‹ Cours familier de Littérature - Volume 13Chapitre 170 sur 217 · LXII.

LXII.

Cet horizon est admirable encore aujourd'hui que toutes ces collines sont nues, et réfléchissent, comme un bronze poli, les rayons réverbérés du soleil de l'Attique. Mais quel horizon Platon devait avoir de là sous les yeux, quand Athènes, vivante et vêtue de ses mille temples inférieurs, bruissait à ses pieds comme une ruche trop pleine; quand la grande muraille du Pirée traçait jusqu'à la mer une avenue de pierre et de marbre pleine de mouvement, et où la population d'Athènes passait et repassait sans cesse comme des flots; quand le Pirée lui-même et le port de Phalère, et la mer d'Athènes, et le golfe de Corinthe, étaient couverts de forêts de mâts ou de voiles étincelantes; quand les flancs de toutes les montagnes, depuis les montagnes qui cachent Marathon jusqu'à l'Acropolis de Corinthe, amphithéâtre de quarante lieues de demi-cercle, étaient découpés de forêts, de pâturages, d'oliviers et de vignes, et que les villages et les villes décoraient de toutes parts cette splendide ceinture de montagnes!

Je vois d'ici les mille chemins qui descendaient de ces montagnes, tracés sur les flancs de l'Hymette, dans toutes les sinuosités des gorges et des vallées, qui viennent toutes, comme des lits de torrents, déboucher sur Athènes.

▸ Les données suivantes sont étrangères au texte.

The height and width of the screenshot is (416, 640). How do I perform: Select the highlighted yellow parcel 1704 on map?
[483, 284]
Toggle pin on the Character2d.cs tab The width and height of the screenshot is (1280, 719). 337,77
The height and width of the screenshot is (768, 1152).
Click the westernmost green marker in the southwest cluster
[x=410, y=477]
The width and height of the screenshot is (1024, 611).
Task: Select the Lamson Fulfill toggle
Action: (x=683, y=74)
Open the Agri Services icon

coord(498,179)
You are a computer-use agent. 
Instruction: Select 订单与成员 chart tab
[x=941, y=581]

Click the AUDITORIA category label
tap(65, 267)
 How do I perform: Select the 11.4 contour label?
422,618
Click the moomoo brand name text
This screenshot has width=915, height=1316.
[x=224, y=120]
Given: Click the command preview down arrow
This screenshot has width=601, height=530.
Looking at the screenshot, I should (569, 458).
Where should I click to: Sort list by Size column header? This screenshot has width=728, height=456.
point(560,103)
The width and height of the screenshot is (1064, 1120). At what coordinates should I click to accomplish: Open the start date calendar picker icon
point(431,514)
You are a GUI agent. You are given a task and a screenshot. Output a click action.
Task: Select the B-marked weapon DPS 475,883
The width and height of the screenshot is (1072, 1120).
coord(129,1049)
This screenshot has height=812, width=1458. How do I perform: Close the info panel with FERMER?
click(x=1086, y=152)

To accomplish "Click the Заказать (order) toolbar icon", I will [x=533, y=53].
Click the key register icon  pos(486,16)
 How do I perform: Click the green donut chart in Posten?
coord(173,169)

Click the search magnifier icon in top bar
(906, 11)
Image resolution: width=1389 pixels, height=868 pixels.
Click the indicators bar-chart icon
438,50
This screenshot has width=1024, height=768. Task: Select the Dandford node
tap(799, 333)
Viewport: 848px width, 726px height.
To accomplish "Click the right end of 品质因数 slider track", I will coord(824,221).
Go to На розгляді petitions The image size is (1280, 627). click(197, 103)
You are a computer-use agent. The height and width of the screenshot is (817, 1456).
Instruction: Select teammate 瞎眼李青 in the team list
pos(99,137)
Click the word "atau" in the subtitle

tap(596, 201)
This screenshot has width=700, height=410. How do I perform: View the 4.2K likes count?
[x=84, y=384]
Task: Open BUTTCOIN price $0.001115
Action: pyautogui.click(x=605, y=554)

J'entends les rumeurs qui s'en élèvent, les coups de marteau des tireurs de pierre dans les carrières de marbre du mont Pentélique, le roulement des blocs qui tombent le long des pentes de ses précipices, et toutes ces rumeurs qui remplissent de vie et de bruit les abords d'une grande capitale.

Du côté de la ville, je vois monter par la voie Sacrée, taillée dans le flanc même de l'Acropolis, la population religieuse d'Athènes, qui vient implorer Minerve et faire fumer l'encens de toutes ces divinités domestiques à la place même où je suis assis maintenant, et où je respire la poussière seule de ces temples.